3)”“Já vi multas de 65% do salário.” – confere?

65 % de multa – No final de 2009 o CAAC criou uma regulamentação dispondo sobre “perda de certificados”. Nela aparece o seguinte: – o comandante sendo reprovado num re-cheque de rota, perde a qualificação de PIC (pilot in command) e deverá voar 300 horas como co-piloto. – o comandante sendo reprovado em re-cheque no simulador, perde a qualificação PIC e deverá voar 200 horas como co-piloto. Nota: algumas empresas enceram o contrato e dispensam o piloto, outras preferem mantê-los e cumprir com a norma do CAAC. Ou seja, o piloto continua no emprego, na função de co-piloto e o salário é ajustado de acordo com a função orgânica a bordo ou, ainda, de acordo com o que está averbado na licença. Após cumprir o previsto, 200 ou 300 horas em rota como co-piloto, o piloto faz novo cheque e readquire a qualificação PIC.

4)”A legislação local permite até 16 horas de trabalho diário (mil horas por ano), além de escalas intercaladas entre dias e noites” – vc teria como me indicar a legislação que trata deste assunto – nem que seja a que explica que cada empresa tem a sua?

16 horas de trabalho – Cada país (Estado) está livre para criar a regulamentação, impondo normas e limites para exercia na atividade de transporte no FAR121, transporte regular. A regulamentação ajusta-se ao perfil operacional. Um voo de New York para Hong Kong, dura entre 15 e 16 horas. Sendo assim a legislação dos USA permite, desde que se obedeça todos os requisitos (3 ou 4 pilotos em revezamento). Assim é na China, a jornada poderá se alongar dentro de determinadas condições. A semântica deve ser observada atentamente quando se fala em “trabalhar”. Existe “jornada de trabalho da tripulação” e existe tempo de vôo, são coisas diferentes. A jornada se refere ao tempo entre apresentação no aeroporto ou na recepção do hotel (transito) e, quando finalizado vôo, a tripulação deixa a aeronave. A “jornada de trabalho”, para tripulação de dois pilotos, pode durar até 14 horas, das quais 9 horas de vôo para um ( 01) pouso. No entanto, em casos excepcionais e por decisão do comandante pode ser estendida por mais duas horas. Jornadas de 16 devem ser intercaladas por longo descanso. Ocorrendo mais pousos o “tempo de vôo” será reduzido de 9 horas para outros valores menores. A regulamentação chinesa abrange todos as empresas.

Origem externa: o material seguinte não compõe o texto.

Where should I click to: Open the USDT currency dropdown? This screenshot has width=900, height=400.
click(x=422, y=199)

5)”Trabalhar 12 horas aqui é a regra e, um dia, estamos voando de manhã para, no outro, assumir a aeronave às 21h e aterrissar às 7h, sabe-se Deus em quais condições” – segundo o que vc me falou, não se voa noturno na China, confere?

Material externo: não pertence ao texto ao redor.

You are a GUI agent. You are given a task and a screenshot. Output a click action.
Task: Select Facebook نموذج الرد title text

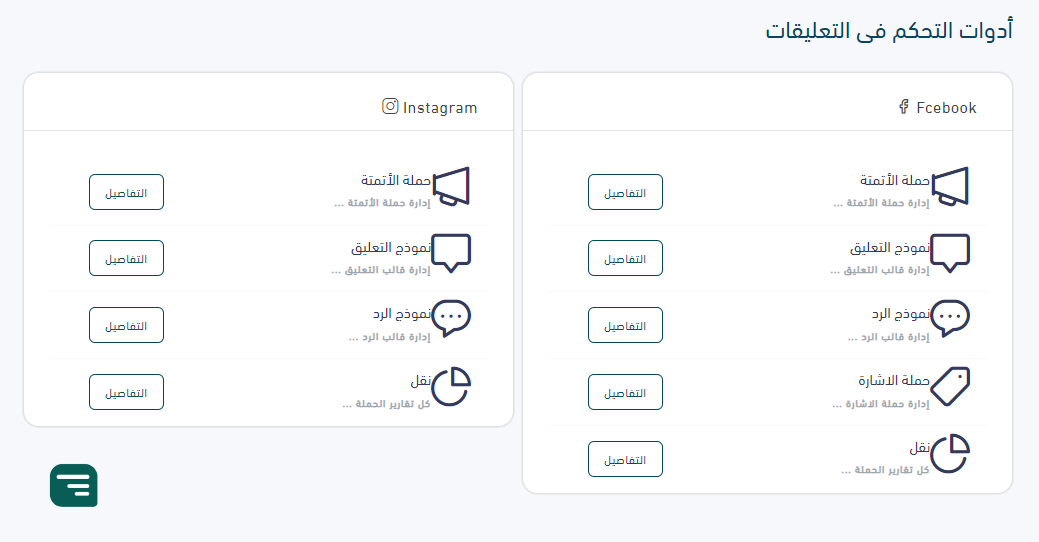(x=901, y=314)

Existem poucos vôos entre 23:00 e 06:00. São vôos internacionais ajustados aos slots disponíveis no espaço aéreo. Na época que eu voei no Brasil era igual. Havia uma alternância de horários, mas não era rotineiro, algumas programações eram terríveis no que se refere ao “ciclo circadiano”. Os contratos citam limites de horas mensais, entre 75 e 80 horas de voo. O que passar (das 75/80) é pago como hora extra. A regulamentação chinesa limita em 270 horas no trimestre. Os vôos são mais produtivos pois as etapas são mais longas se comparadas ao Brasil. O colega esqueceu de dizer quantos dias de folga ele tem por mês. No Brasil são 8 folgas, na China são mais. Normalmente, um piloto poderá dispor de 12 ate 15 dias de folga por mes.

Eu estou falando de forma genérica, existem características diferenciadas em cada região. As empresas trabalham com um índice de produtividade que varia entre 05:30 a 06 horas de vôo por dia “trabalhado”. Em 15 dias (trabalhados) o piloto completa as horas contratuais ( 75/80).
Em tese, é possível voar 80 horas em 13 dias e ter cerca de 17 dias livres. Eu tenho relatórios da escala realizada de várias empresas e o índice é o mesmo (entre 5:30 e 6 horas de voo por dia).